HÜKÜM : Gerekçesi yukarıda açıklandığı üzere;
1-)Davanın KABULÜNE,
2-)2004 sayılı İİK’nin 67/I maddesi gereğince davalı-borçluların—– takip dosyasına yapmış olduğu itirazlarının İPTALİ ile icra takibinin asıl alacağa ( 56.243,06 TL) takip tarihinden itibaren yıllık %19,20 tamerrüt faizi uygulanmak suretiyle ———- olmak üzere toplam 56.834,77 TL üzerinden aynen DEVAMINA,
3-)Davacının, 2004 sayılı İİK’nin 67/II maddesi gereğince icra inkar tazminatı talebinin kabulüyle, asıl alacağın %20’si olan 11.248,61 TL icra inkar tazminatının davalılardan müteselsilen alınarak davacıya verilmesine,
4-)Harçlar Kanunu gereğince alınması gereken 3.882,38 TL karar ve ilam harcına 970,60 TL peşin harcın mahsubuyla bakiye 2.911,78 TL karar ve ilam harcının davalılardan müteselsilen alınarak Hazineye gelir kaydına,
5-)Arabuluculuk Kanununun 18/A-(13).maddesi ve Hukuk Uyuşmazlıklarında Arabuluculuk Kanunu Yönetmeliği’nin 26/2. Maddeleri ile —– arabuluculuk ücretinin davalılardan müteselsilen alınarak hazineye irad kaydına,
6-) Davacı tarafından yapılan 80,70 başvurma harcı, 970,60 TL peşin harç, 11,50 TL vekalet harcı, 93,00 TL posta masrafı, 1.000,00 TL bilirkişi ücreti olmak üzere toplam 2.155,80 TL yargılama giderinın davalılardan müteselsilen alınarak davacıya verilmesine,
7-)Davacı kendisini bir vekil ile temsil ettirdiğinden karar tarihinde yürürlükte bulunan —-. 13/1 maddesi uyarınca 9.200,00 TL nispi vekalet ücretinın davalılardan müteselisilen alınarak davacıya verilmesine,
5-)6100 sayılı HMK’nin 333. maddesi gereğince hükmün kesinleşmesinden sonra kullanılmayan gider avansının yatırana iadesine, ( Yazı İşleri Müdürü tarafından Bölge Adliye ve Adli Yargı İlk Derece Mahkemeleri İle Cumhuriyet Başsavcılıkları İdari ve Yazı İşleri Hizmetlerinin Yürütülmesine Dair Yönetmeliğin 207/1 maddesi gereğince resen işlem yapılmasına, )
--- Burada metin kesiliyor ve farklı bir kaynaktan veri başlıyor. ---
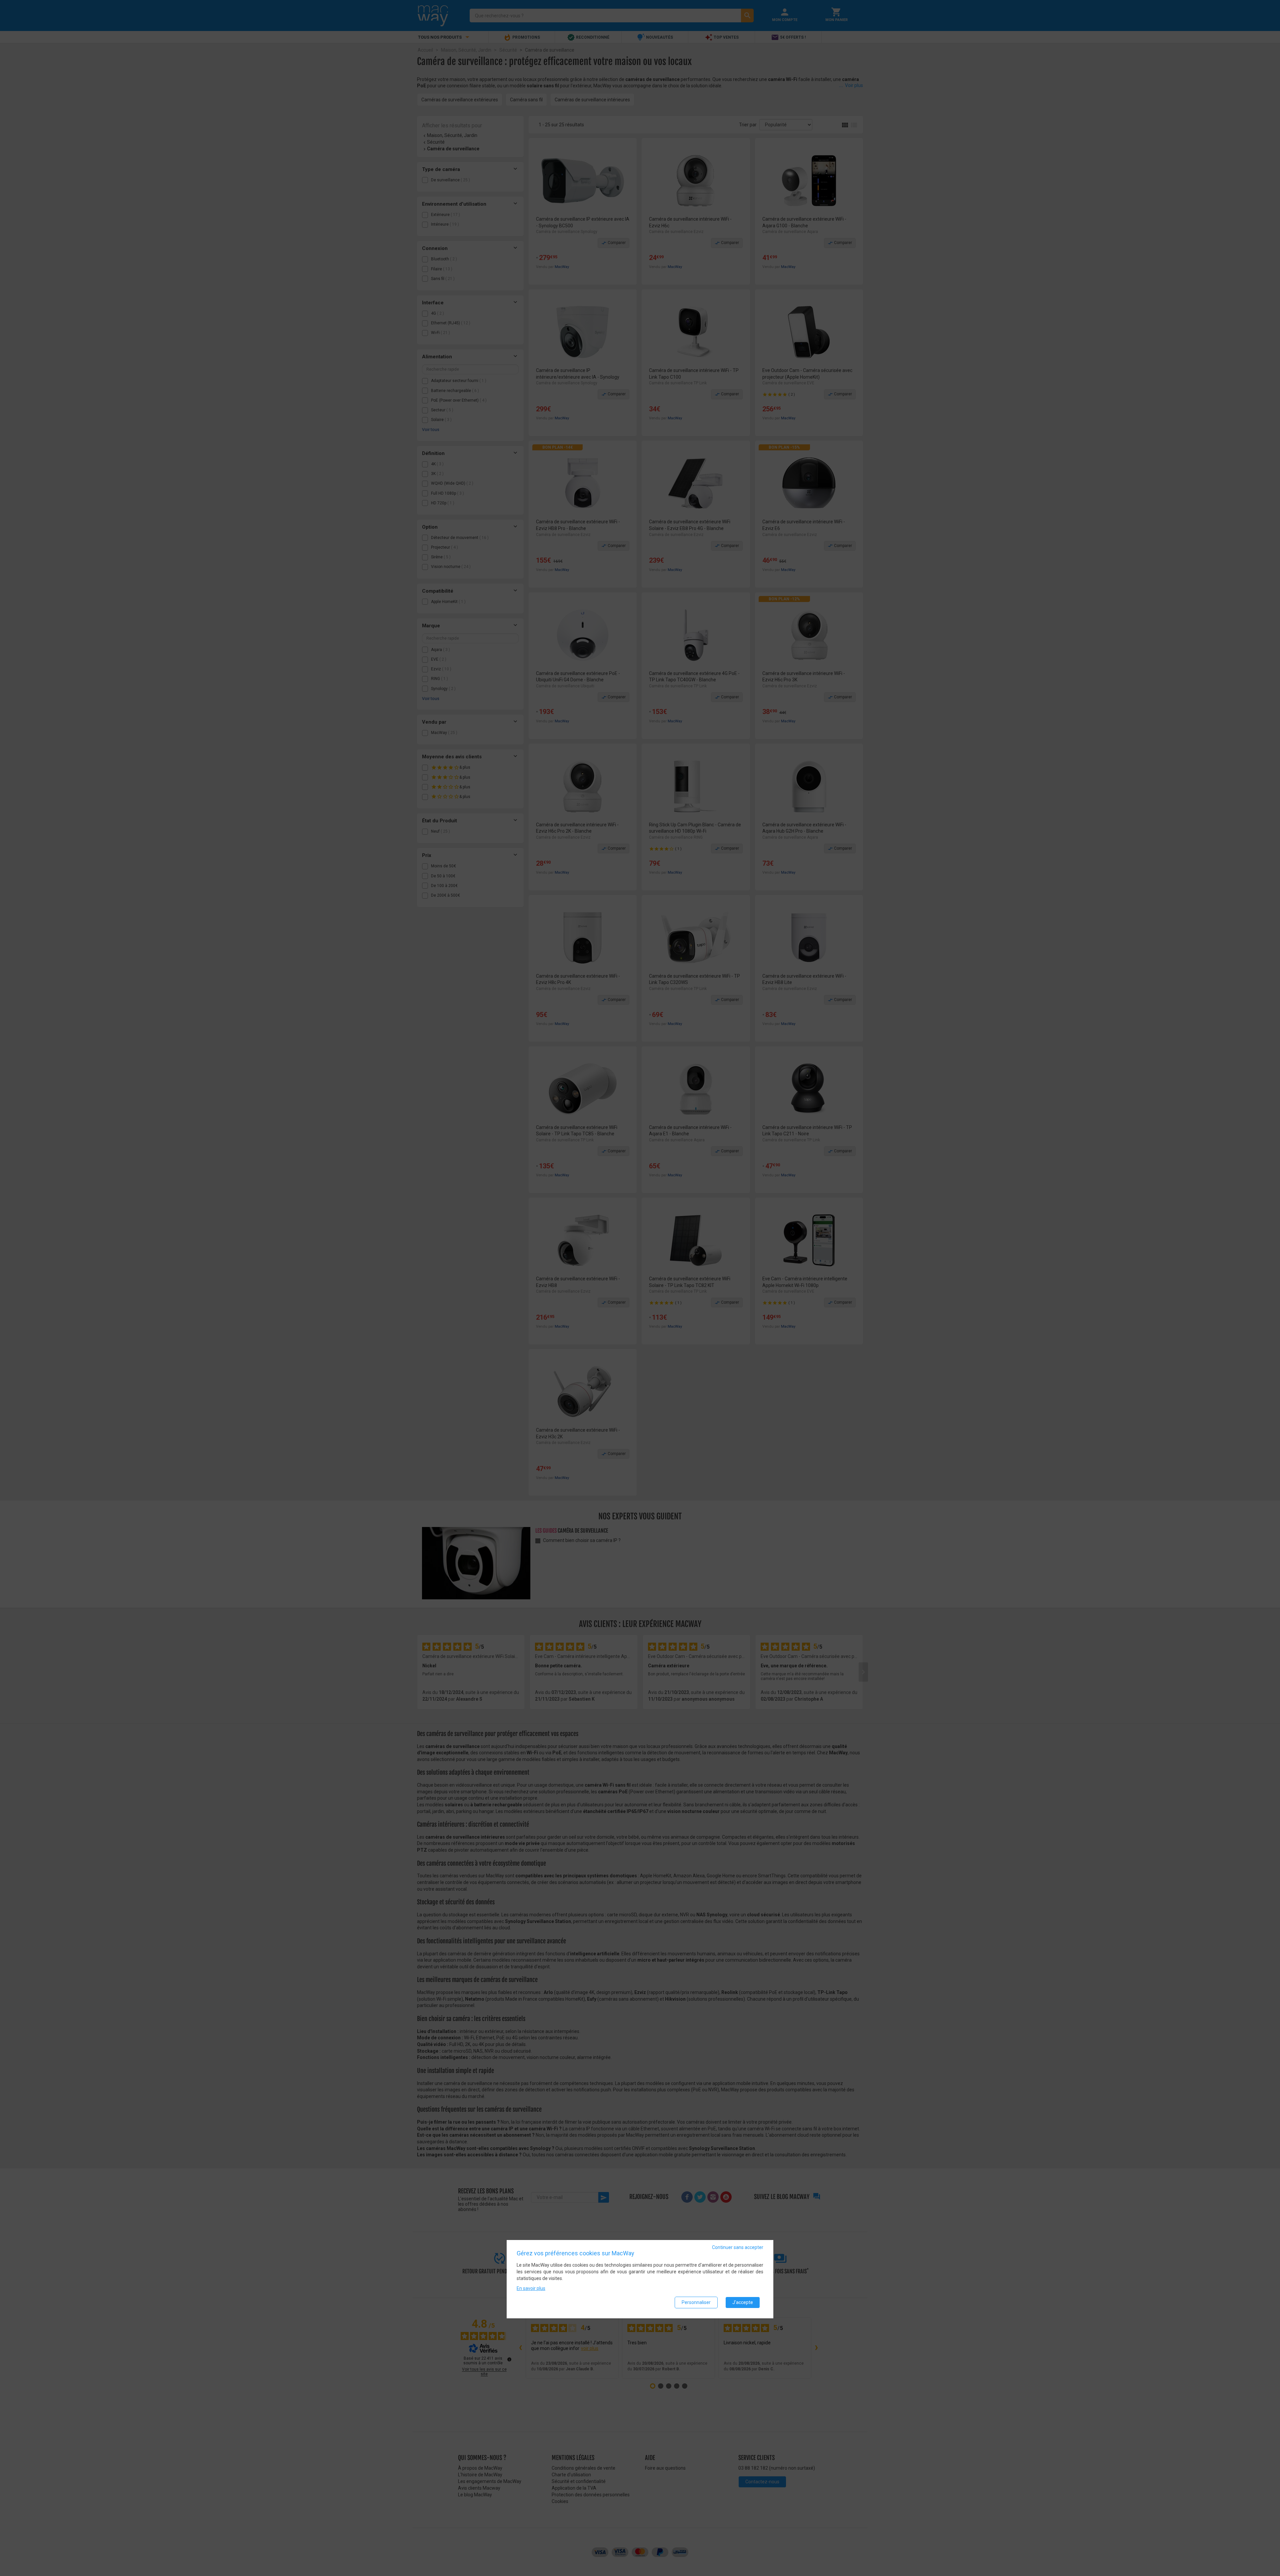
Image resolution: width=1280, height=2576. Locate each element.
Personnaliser (696, 2302)
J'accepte (742, 2302)
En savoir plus (531, 2288)
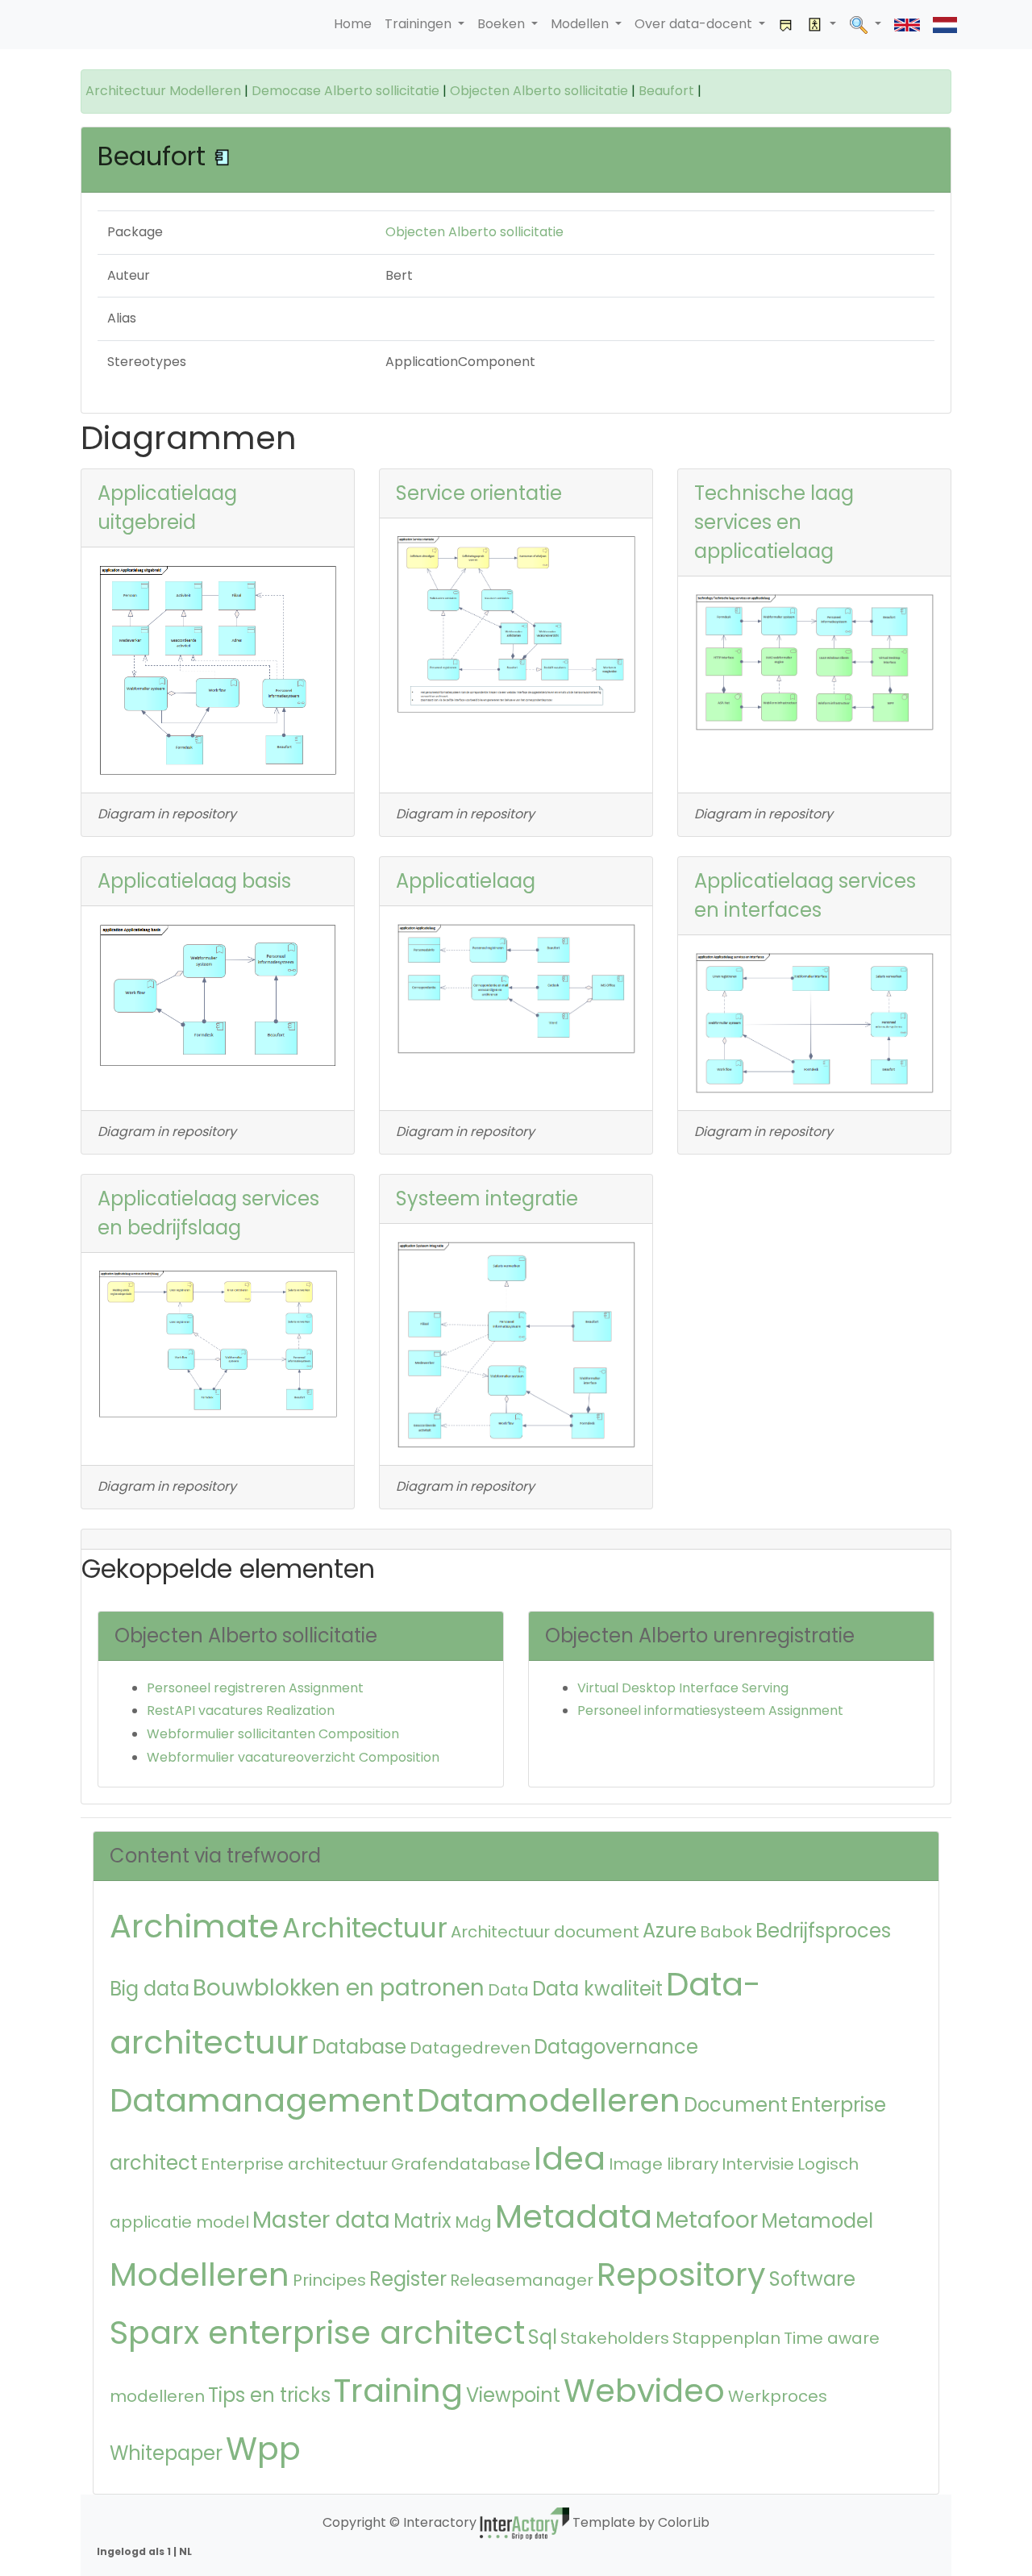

Dair, taraf vekillerinin yüzlerine karşı ; 6100 sayılı HMK’nin 341/1, 342, 343, 344 ve 345/1 maddeleri gereğince gerekçeli kararın tebliğinden itibaren iki hafta içinde istinaf harç ve giderleri yatırılmak suretiyle mahkememize veya başka bir yer mahkemesine verilecek dilekçeyle İstanbul Bölge Adliye Mahkemesinde İstinaf Kanun yolu açık olmak üzere verilen karar açıkça okunup usulen anlatıldı.